THE FOLLOWING ARE PRESS RELEASES FROM THE OREGON DEPARTMENT FISH AND WILDLIFE
Imnaha River Chinook season closes July 3
June 27, 2016
ENTERPRISE, Ore. – The Chinook salmon season on the Imnaha River will close July 3.
According to Jeff Yanke, fish biologist in Enterprise, the fishery will close because the annual harvest limit will be reached on the closure date.
“Based on catch rates observed last week in the fishery, we expect to reach our harvest limit by Sunday”, he explained.
With a relatively modest return of Chinook salmon to the Imnaha, Yanke expected a shorter duration fishery in 2016. “We did not see a very large run this year, but there was some good fishing opportunities provided”, he said.
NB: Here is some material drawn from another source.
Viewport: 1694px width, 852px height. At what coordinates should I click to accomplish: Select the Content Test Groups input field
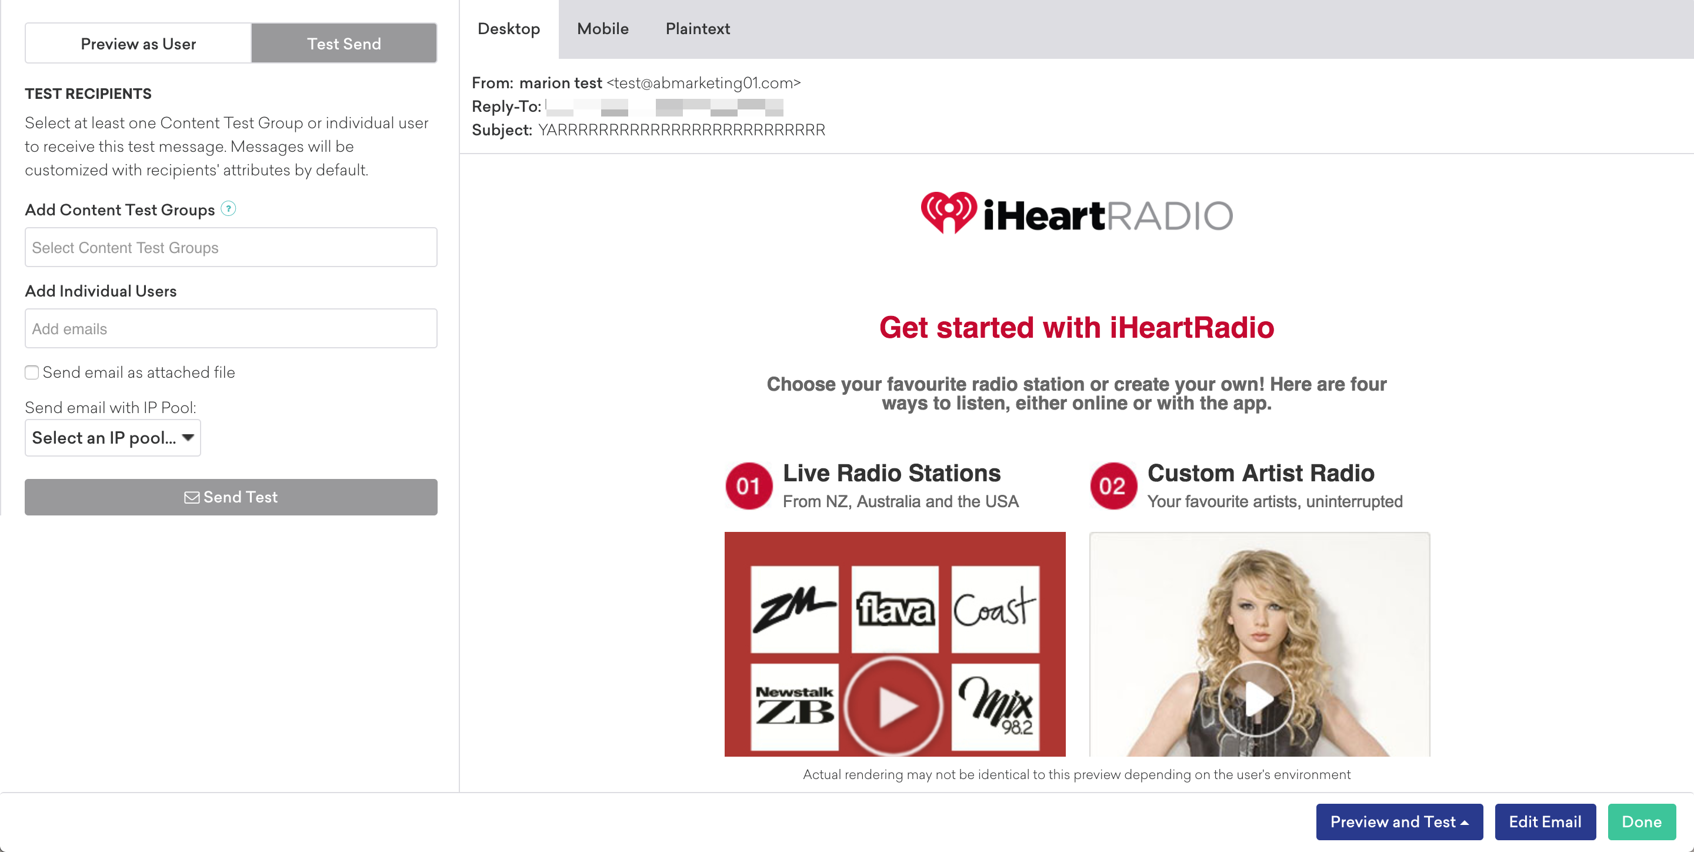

Chinook fisheries in the Imnaha are managed on limits of hatchery adults that can be harvested or wild adults that can be released. Fishery managers consistently monitor angler effort and catch rates in the fishery to estimate harvest and catch, which is weighed against annual limits. When harvest approaches the prescribed limits, managers close the fishery.
Spring Chinook fishing opens July 2 on Wallowa River
June 27, 2016
ENTERPRISE, Ore. – A significant upturn in the forecasted run to the Lostine River prompted ODFW to open the Wallowa River on July 2 for hatchery spring Chinook fishing. Anglers will be able to fish salmon from the deadline at the lower end of Minam State Park upstream to the mouth of the Lostine River.
Anglers can keep two hatchery spring Chinook adults and five adipose fin-clipped jacks per day, with two daily jack limits in possession. Single point hooks larger than 1 inch gap and multiple point hooks larger than 9/16 inch gap are prohibited. Chinook jacks are salmon between 15 and 24 inches in length.
Anglers do not need to record jack catch on their combined angling tags, but it is illegal to continue fishing for jack Chinook once the adult bag limit is met. Wild fish must be released immediately and unharmed. A valid Columbia Basin Endorsement is required for this fishery.
The Wallowa River fishery, which targets salmon bound for the Lostine River, was unexpected even for local fishery managers.
“Based on previous run estimates, we were not planning on getting enough salmon back to have a fishery this year”, said Jeff Yanke ODFW district fish biologist in Enterprise. “However, our recent observations of tagged salmon in the Columbia and Snake Rivers suggest many more than expected will make it back this year”.
A closure date for the fishery has not been set; ODFW will conduct regular fishery monitoring to determine how catch and harvest compares to annual sport fishery quotas.